Increased Competition and Costs Lead to Higher Prices at Hershey

February 8, 2019

Sorry, candy lovers, but today we’ve got more bad news. Not only will millions of Americans soon be forced to spend Valentine’s Day without their SweetHearts, but there’s also something wrong with the nation’s supply of Hershey’s Kisses. While the chocolate treats will still be available for next week’s big day, they’ll be missing one of their most distinctive features: the tips. Since December consumers have been puzzled by the tips’ absence, fearing that Hershey had changed the candy’s century-old shape. Then the company looked closely at its manufacturing process and discovered a problem with some faulty equipment. A Hershey spokesman said that while a few adjustments solved the issue, the be-tipped candies still won’t be ready on February 14th.
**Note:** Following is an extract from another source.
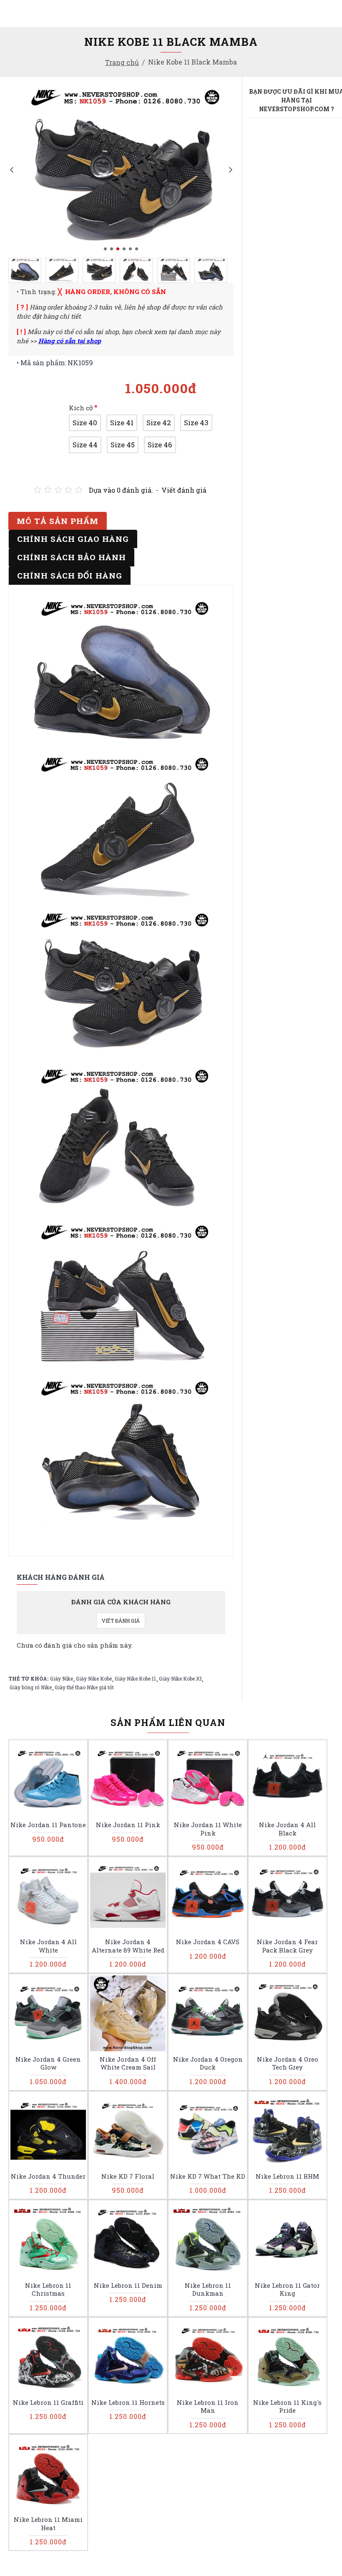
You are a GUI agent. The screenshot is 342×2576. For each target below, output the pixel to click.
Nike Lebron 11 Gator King (287, 2290)
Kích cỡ (81, 408)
Of course, tipless Kisses aren’t the only thing concerning the Pennsylvania-based chocolatier at the moment. Hershey ended 2018 with relatively flat sales compared to the year before, leading to a drop in its stock price. Company executives claim that higher costs combined with increased competition have taken a toll on its U.S. market share. “There’s a lot of growth in snacking,” said Hershey CEO Michele Buck. “At the same time, there’s a lot of people trying to capture that growth.” As a result, last year the company began to raise prices on many of its signature items. Hershey doesn’t expect its customers to purchase less candy, however, and anticipates that revenue will increase in 2018.

One factor contributing to the company’s optimism is its new packaging strategy. This spring Hershey will introduce stand-up candy pouches that look more appealing on store shelves, leading to higher profit margins. The company will also debut a new thin Reese’s peanut butter cup aimed at more health-conscious consumers. Hershey is hoping the candy will enjoy the same success as Oreo Thins, a slimmed-down version of the classic cookie introduced by Mondelez Foods in 2015. Along with developing new products, Hershey is expanding its offerings through acquisitions as well. For instance, last year it bought the maker of SkinnyPop popcorn for more than $1.6 billion. Purchases like these will help Hershey maintain its market share in an increasingly crowded snack sphere.

Questions:

  1. Why did Hershey increase prices on many of its products?
  2. Besides raising prices, what else is Hershey doing to hold on to its share of the snack market?

Source: Annie Gasparro, “Hershey Looks to New Candy, Higher Prices to Boost Revenue,” The Wall Street Journal, January 31, 2019; Mihir Zaveri, “Hershey Says ‘Manufacturing Process’ Is to Blame for Missing Tips on Kisses,” The New York Times, February 2, 2019.